### Given problem
Please render every line of the entries below as a numbered list, leaving out any blank lines.

### Dataset entries
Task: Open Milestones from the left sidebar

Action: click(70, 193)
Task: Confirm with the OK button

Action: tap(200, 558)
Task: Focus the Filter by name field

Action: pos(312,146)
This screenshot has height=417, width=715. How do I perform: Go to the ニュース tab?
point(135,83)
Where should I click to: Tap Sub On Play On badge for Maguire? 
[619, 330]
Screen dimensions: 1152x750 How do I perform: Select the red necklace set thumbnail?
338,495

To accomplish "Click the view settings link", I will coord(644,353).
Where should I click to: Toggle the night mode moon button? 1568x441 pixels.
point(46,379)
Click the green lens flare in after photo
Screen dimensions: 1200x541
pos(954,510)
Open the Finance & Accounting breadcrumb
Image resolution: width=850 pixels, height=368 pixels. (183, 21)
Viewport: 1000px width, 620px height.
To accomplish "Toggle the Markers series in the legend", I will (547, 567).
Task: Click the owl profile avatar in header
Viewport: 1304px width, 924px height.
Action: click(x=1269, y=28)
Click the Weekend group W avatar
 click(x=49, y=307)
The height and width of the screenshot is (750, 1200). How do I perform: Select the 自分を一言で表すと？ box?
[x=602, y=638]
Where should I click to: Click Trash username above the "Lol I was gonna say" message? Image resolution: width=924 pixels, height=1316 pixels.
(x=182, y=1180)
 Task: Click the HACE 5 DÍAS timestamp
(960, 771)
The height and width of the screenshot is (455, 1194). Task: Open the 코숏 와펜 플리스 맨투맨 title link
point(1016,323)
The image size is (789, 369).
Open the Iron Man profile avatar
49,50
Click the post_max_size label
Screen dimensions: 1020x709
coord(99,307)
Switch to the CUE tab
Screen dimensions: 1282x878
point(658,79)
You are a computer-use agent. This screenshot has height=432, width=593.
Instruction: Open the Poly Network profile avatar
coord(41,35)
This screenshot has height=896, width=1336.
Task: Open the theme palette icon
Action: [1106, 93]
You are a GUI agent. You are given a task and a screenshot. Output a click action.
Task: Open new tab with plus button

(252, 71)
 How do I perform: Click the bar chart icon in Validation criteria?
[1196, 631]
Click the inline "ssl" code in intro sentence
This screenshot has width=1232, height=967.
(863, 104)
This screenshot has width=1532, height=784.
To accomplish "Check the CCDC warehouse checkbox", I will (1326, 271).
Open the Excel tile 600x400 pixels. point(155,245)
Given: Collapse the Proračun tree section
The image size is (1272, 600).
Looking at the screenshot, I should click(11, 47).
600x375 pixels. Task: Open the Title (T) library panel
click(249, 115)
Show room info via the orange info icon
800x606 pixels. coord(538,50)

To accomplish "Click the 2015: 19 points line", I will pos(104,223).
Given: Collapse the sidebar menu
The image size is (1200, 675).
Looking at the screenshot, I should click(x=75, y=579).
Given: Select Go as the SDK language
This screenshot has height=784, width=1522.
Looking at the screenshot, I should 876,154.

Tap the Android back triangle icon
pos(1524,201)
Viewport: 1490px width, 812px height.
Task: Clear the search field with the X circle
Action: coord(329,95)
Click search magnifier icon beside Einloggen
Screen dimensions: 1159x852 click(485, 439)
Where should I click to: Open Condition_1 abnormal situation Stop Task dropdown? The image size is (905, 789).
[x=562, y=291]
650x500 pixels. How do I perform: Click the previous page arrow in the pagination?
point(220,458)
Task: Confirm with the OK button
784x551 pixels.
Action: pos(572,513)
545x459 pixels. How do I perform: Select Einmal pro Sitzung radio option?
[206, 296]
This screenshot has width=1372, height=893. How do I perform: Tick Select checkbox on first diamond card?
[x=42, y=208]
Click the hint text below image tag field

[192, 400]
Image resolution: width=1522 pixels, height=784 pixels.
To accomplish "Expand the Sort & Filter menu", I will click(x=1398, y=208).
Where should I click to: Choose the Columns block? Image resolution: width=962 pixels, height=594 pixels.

### Task answer
1. Task: Open Milestones from the left sidebar
2. Action: click(70, 193)
3. Task: Confirm with the OK button
4. Action: tap(200, 558)
5. Task: Focus the Filter by name field
6. Action: pos(312,146)
7. This screenshot has height=417, width=715. How do I perform: Go to the ニュース tab?
8. point(135,83)
9. Where should I click to: Tap Sub On Play On badge for Maguire? 
10. [619, 330]
11. Screen dimensions: 1152x750 How do I perform: Select the red necklace set thumbnail?
12. 338,495
13. To accomplish "Click the view settings link", I will coord(644,353).
14. Where should I click to: Toggle the night mode moon button? 1568x441 pixels.
15. point(46,379)
16. Click the green lens flare in after photo
17. Screen dimensions: 1200x541
18. pos(954,510)
19. Open the Finance & Accounting breadcrumb
20. Image resolution: width=850 pixels, height=368 pixels. (183, 21)
21. Viewport: 1000px width, 620px height.
22. To accomplish "Toggle the Markers series in the legend", I will (547, 567).
23. Task: Click the owl profile avatar in header
24. Viewport: 1304px width, 924px height.
25. Action: click(x=1269, y=28)
26. Click the Weekend group W avatar
27.  click(x=49, y=307)
28. The height and width of the screenshot is (750, 1200). How do I perform: Select the 自分を一言で表すと？ box?
29. [x=602, y=638]
30. Where should I click to: Click Trash username above the "Lol I was gonna say" message? Image resolution: width=924 pixels, height=1316 pixels.
31. (x=182, y=1180)
32.  Task: Click the HACE 5 DÍAS timestamp
33. (960, 771)
34. The height and width of the screenshot is (455, 1194). Task: Open the 코숏 와펜 플리스 맨투맨 title link
35. point(1016,323)
36. The image size is (789, 369).
37. Open the Iron Man profile avatar
38. 49,50
39. Click the post_max_size label
40. Screen dimensions: 1020x709
41. coord(99,307)
42. Switch to the CUE tab
43. Screen dimensions: 1282x878
44. point(658,79)
45. You are a computer-use agent. This screenshot has height=432, width=593.
46. Instruction: Open the Poly Network profile avatar
47. coord(41,35)
48. This screenshot has height=896, width=1336.
49. Task: Open the theme palette icon
50. Action: [1106, 93]
51. You are a GUI agent. You are given a task and a screenshot. Output a click action.
52. Task: Open new tab with plus button
53. (252, 71)
54.  How do I perform: Click the bar chart icon in Validation criteria?
55. [1196, 631]
56. Click the inline "ssl" code in intro sentence
57. This screenshot has width=1232, height=967.
58. (863, 104)
59. This screenshot has width=1532, height=784.
60. To accomplish "Check the CCDC warehouse checkbox", I will (1326, 271).
61. Open the Excel tile 600x400 pixels. point(155,245)
62. Given: Collapse the Proračun tree section
63. The image size is (1272, 600).
64. Looking at the screenshot, I should click(11, 47).
65. 600x375 pixels. Task: Open the Title (T) library panel
66. click(249, 115)
67. Show room info via the orange info icon
68. 800x606 pixels. coord(538,50)
69. To accomplish "Click the 2015: 19 points line", I will pos(104,223).
70. Given: Collapse the sidebar menu
71. The image size is (1200, 675).
72. Looking at the screenshot, I should click(x=75, y=579).
73. Given: Select Go as the SDK language
74. This screenshot has height=784, width=1522.
75. Looking at the screenshot, I should 876,154.
76. Tap the Android back triangle icon
77. pos(1524,201)
78. Viewport: 1490px width, 812px height.
79. Task: Clear the search field with the X circle
80. Action: coord(329,95)
81. Click search magnifier icon beside Einloggen
82. Screen dimensions: 1159x852 click(485, 439)
83. Where should I click to: Open Condition_1 abnormal situation Stop Task dropdown? The image size is (905, 789).
84. [x=562, y=291]
85. 650x500 pixels. How do I perform: Click the previous page arrow in the pagination?
86. point(220,458)
87. Task: Confirm with the OK button
88. 784x551 pixels.
89. Action: pos(572,513)
90. 545x459 pixels. How do I perform: Select Einmal pro Sitzung radio option?
91. [206, 296]
92. This screenshot has width=1372, height=893. How do I perform: Tick Select checkbox on first diamond card?
93. [x=42, y=208]
94. Click the hint text below image tag field
95. [192, 400]
96. Image resolution: width=1522 pixels, height=784 pixels.
97. To accomplish "Expand the Sort & Filter menu", I will click(x=1398, y=208).
98. Where should I click to: Choose the Columns block? Image resolution: width=962 pixels, height=594 pixels.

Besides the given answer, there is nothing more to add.